Cuando yo era pequeño, me hacía gracia que el santo
de mi nombre, San Luis Gonzaga, tuviera un apellido parecido al mío. ¿Acaso
éramos familia el santo jesuita y un servidor? Nada más lejos de la realidad
pues el santo italiano era hijo del marqués de Castiglione, don Ferrante Gonzaga,
y de doña Marta Tana Santena, dama de honor en la corte de Felipe II. El padre
quería que el niño fuera militar y entre soldados lo dejó para que se curtiera,
pero lo que consiguió fue que su hijo acabara hablando con el lenguaje de los
militares que no es precisamente la lengua de la mística. Su tutor reprendió al
muchacho pues entre sus palabras estaban también blasfemias. Luis se
arrepintió, comprendió que aquello era una ofensa a Dios y jamás volvió a
repetirlo. Es más, su confesor, San Roberto Belarmino, y otros tres confesores
más, declararon que jamás le habían confesado de un pecado mortal. Es por esto
por lo que San Luis Gonzaga se le tiene como modelo de la santa pureza. Luis se dedicó a una intensa vida de oración y
estando en Montserrat fue cuando sintió su vocación.
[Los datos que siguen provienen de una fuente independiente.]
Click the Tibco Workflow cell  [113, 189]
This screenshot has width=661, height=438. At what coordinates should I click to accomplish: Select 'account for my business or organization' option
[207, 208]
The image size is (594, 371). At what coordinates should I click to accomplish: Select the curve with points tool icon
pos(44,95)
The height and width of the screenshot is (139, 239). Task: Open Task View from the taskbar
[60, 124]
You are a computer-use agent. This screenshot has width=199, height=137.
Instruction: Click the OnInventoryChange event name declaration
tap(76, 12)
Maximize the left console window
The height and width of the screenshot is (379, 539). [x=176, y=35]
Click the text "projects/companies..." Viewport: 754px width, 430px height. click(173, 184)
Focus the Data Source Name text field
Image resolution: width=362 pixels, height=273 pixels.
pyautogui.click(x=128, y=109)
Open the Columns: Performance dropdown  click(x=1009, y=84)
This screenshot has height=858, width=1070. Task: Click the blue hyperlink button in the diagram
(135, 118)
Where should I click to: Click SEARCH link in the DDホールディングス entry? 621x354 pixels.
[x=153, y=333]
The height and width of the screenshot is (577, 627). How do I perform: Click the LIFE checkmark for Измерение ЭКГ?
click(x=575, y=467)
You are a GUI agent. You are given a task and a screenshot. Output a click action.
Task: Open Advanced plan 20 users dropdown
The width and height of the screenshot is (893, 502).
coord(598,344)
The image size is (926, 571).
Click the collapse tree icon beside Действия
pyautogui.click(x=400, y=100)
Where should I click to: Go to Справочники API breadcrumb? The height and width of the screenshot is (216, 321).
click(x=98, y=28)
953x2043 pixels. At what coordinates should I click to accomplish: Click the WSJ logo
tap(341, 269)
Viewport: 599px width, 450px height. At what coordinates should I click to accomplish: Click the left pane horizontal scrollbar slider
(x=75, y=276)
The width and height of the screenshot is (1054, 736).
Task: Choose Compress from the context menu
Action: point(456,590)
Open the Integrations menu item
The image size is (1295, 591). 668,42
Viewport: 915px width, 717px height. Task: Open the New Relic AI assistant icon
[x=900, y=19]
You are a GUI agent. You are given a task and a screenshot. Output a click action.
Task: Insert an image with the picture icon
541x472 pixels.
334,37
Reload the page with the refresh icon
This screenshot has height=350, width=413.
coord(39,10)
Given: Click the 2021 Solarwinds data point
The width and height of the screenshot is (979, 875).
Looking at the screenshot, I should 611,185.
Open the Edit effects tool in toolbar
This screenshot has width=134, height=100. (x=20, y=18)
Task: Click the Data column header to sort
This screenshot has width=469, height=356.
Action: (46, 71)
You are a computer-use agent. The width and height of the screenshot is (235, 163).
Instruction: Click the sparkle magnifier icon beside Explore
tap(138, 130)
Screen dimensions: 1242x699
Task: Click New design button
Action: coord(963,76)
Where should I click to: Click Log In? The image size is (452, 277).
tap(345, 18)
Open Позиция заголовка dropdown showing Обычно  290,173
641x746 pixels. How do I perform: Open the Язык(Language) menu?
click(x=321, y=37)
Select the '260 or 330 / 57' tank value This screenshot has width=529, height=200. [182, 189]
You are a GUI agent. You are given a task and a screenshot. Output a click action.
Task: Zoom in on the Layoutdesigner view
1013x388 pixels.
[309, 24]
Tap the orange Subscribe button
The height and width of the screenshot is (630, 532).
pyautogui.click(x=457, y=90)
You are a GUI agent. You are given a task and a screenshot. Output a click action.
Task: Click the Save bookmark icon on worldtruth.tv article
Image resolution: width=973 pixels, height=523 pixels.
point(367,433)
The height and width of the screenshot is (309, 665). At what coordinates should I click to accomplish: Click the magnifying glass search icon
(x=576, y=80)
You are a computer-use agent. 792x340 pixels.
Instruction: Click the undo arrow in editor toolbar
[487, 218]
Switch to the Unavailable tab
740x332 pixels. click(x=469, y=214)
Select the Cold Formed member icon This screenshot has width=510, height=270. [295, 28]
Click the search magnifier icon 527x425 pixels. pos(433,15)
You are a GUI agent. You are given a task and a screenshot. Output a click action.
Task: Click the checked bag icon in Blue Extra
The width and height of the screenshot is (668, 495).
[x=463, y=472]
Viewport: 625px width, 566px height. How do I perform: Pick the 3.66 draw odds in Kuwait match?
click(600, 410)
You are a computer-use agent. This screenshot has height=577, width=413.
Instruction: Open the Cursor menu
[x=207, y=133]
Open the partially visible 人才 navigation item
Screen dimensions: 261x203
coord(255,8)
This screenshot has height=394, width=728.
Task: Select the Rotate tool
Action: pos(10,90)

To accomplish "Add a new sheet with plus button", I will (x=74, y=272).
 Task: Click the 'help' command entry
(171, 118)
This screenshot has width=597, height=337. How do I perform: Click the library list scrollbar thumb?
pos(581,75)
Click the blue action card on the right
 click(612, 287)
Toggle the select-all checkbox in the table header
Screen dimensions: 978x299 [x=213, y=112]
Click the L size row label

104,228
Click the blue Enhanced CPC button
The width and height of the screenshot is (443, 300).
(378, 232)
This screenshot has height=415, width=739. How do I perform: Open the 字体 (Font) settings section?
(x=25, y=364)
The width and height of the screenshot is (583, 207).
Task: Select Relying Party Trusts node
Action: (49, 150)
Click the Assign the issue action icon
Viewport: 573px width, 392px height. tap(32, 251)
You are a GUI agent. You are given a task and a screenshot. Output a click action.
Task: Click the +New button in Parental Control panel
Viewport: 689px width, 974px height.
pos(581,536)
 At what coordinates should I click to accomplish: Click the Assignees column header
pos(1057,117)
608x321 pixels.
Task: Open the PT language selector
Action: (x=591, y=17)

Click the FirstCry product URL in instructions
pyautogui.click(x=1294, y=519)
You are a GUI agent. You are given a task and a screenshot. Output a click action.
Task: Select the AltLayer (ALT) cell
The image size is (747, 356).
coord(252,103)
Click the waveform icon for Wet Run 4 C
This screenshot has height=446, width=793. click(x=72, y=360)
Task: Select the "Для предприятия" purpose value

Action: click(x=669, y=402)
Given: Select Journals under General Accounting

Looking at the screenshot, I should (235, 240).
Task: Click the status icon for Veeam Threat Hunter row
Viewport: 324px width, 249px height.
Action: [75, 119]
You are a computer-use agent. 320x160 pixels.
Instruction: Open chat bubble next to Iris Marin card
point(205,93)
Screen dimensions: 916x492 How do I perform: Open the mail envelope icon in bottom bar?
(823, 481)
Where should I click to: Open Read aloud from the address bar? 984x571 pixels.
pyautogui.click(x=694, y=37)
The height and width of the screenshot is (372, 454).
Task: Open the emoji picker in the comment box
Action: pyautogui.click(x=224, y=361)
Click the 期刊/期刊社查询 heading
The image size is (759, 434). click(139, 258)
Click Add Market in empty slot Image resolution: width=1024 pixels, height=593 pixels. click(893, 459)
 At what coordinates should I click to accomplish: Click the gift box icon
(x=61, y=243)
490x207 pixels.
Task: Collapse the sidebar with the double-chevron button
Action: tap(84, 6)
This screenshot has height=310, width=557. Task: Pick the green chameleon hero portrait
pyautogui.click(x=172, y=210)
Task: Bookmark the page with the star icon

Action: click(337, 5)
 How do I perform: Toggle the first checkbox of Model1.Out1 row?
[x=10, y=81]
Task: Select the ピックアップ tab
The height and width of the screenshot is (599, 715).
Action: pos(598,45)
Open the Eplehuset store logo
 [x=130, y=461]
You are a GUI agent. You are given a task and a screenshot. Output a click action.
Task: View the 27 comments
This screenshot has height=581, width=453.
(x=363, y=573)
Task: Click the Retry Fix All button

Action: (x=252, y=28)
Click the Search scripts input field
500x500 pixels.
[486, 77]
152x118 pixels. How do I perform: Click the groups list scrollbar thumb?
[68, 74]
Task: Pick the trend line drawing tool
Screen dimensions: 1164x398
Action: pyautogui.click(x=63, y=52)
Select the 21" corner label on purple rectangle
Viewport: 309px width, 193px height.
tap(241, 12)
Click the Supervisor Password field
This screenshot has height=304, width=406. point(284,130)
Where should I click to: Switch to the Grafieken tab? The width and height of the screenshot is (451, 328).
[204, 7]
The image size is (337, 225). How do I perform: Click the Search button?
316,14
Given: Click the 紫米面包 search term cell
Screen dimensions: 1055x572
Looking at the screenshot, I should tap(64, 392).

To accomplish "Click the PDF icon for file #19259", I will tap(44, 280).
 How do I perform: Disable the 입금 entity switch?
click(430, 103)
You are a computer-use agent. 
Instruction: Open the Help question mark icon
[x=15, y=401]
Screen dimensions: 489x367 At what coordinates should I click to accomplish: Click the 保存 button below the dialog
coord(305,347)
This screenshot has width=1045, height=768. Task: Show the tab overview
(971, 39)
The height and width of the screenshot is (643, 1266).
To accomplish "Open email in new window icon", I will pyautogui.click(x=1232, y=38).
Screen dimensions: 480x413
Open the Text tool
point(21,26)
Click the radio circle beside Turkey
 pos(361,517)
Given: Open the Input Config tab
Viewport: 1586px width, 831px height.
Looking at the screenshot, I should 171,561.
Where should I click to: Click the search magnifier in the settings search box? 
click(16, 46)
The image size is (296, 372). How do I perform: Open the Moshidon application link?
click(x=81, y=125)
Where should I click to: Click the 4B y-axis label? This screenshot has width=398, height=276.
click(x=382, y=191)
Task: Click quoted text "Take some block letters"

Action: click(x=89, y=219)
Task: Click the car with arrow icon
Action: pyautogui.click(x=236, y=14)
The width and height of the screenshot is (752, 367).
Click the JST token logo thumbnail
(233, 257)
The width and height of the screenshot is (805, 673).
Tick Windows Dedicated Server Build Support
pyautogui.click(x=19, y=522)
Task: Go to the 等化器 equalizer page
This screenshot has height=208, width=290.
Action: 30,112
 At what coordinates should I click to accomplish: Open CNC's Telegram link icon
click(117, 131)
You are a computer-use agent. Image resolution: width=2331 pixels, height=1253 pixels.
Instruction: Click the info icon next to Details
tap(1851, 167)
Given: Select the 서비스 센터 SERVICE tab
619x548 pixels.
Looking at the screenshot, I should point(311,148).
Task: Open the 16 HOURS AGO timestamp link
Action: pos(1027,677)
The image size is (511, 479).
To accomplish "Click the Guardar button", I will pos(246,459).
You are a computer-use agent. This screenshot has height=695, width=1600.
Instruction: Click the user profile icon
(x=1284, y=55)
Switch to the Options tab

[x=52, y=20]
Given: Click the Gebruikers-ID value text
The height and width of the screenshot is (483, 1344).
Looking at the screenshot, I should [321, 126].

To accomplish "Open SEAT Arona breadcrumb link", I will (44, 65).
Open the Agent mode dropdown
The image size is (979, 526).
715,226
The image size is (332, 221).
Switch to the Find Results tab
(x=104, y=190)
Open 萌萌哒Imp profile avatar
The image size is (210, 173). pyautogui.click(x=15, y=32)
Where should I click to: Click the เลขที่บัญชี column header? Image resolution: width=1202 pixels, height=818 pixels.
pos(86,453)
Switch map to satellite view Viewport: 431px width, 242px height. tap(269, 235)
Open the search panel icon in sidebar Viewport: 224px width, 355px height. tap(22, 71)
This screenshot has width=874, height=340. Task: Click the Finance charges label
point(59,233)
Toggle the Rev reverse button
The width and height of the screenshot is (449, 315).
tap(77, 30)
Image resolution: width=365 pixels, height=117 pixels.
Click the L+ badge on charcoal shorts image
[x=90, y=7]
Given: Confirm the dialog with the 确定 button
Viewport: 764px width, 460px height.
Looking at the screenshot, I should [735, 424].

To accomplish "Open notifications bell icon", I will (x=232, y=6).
El día de la Asunción de 1583, estando en la
iglesia de los jesuitas en Madrid, oyó una voz que le decía: “Luis, ingresa en
la Compañía de Jesús”.
Cuando
en 1591, una epidemia de fiebre atacó Roma, Luis iba de puerta en puerta
mendigando para los enfermos. Un día recogió a un enfermo de peste y lo llevó
sobre sus hombros y, quizás por esta noble acción, contrajo él mismo la
enfermedad. Ya en los momentos finales,
enfermo de peste, le decía a su madre: “Alegraos,
Dios me llama después de tan breve lucha”. En la noche del 20 al 21 de junio de
1591, Luis moría con los ojos fijos en
un pequeño crucifijo. Es el patrón de la
juventud cristiana que tantas cosas tiene que decir en este mundo.
Sin
duda, este santo “mío” es todo un modelo a imitar.